DENVER (AP) _ What if they gave a protest and almost nobody came? What if they gave a peaceful protest and the police were the only ones to engage in violence?
Some are asking that question in Denver, where months of anticipation of mass protests during the Democratic National Convention have led -- so far -- to scattered scrimmages with police, more than 100 arrests and, in some cases, rallies where police officers have outnumbered demonstrators and reacted with beatings, pepper spray and mass arrests with little provocation, according to accounts by demonstrators, legal observers and videos.
Some organizers would have liked to see bigger protests: Crowds of 5,000, 10,000, even 25,000 would descend on Denver to draw attention to issues ranging from the war in Iraq to fuel prices to marijuana prohibition.

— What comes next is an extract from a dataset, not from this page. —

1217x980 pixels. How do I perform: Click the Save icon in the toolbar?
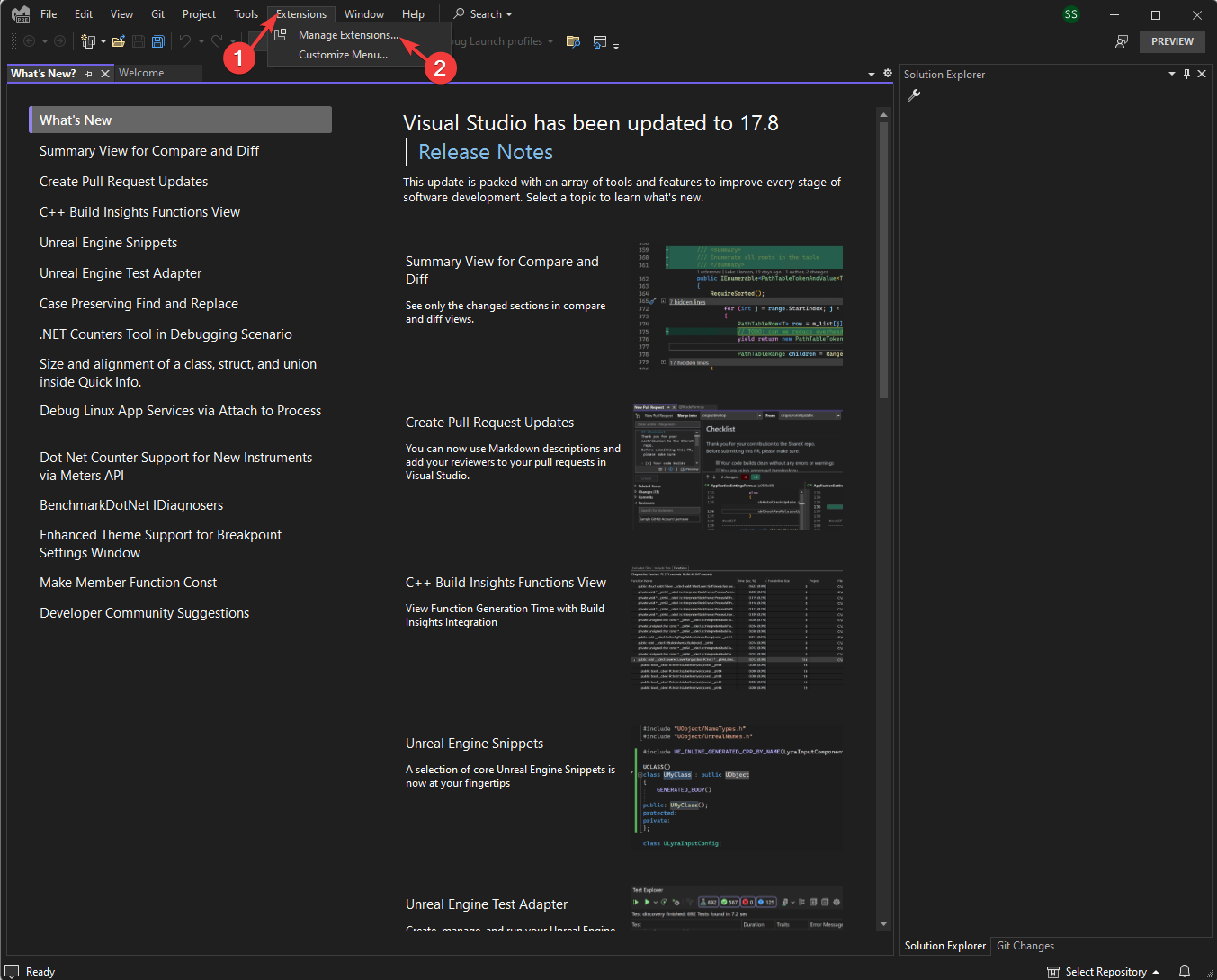138,40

Authorities prepared for them. Denver police called in a uniformed force of about 1,000 additional officers from around the metro area and even horse patrols from out of state. The federal presence has been nothing short of overwhelming.
For Jean Stevens of Code Pink, a women's anti-war group, passions for protesting run higher heading to St. Paul, where the Republican National Convention convenes next week. Fifty members of Code Pink are in Denver; she expects about 150 in St. Paul.
"I think more activists have more of a bone to pick with the Republicans,'' Stevens said.
But some police seem to have a bone to pick with protestors … and even cameramen. An ABC News investigative reporter was pushed around by a police officer and arrested later for standing on public property and taking photos of a private meeting between DNC officials and corporate lobbyists. See the video here: http://www.abcnews.go.com/Blotter/Conventions/story?id=5668622.
A Code Pink anti-war protestor was hit by the baton of a Denver police officer during a protest Tuesday, knocking the woman, Alicia Forrest, to the ground hard enough to hear a smack on the video -- http://www.youtube.com/watch?v=KfISlq1gzK8&NR=1 – from Rocky Mountain News.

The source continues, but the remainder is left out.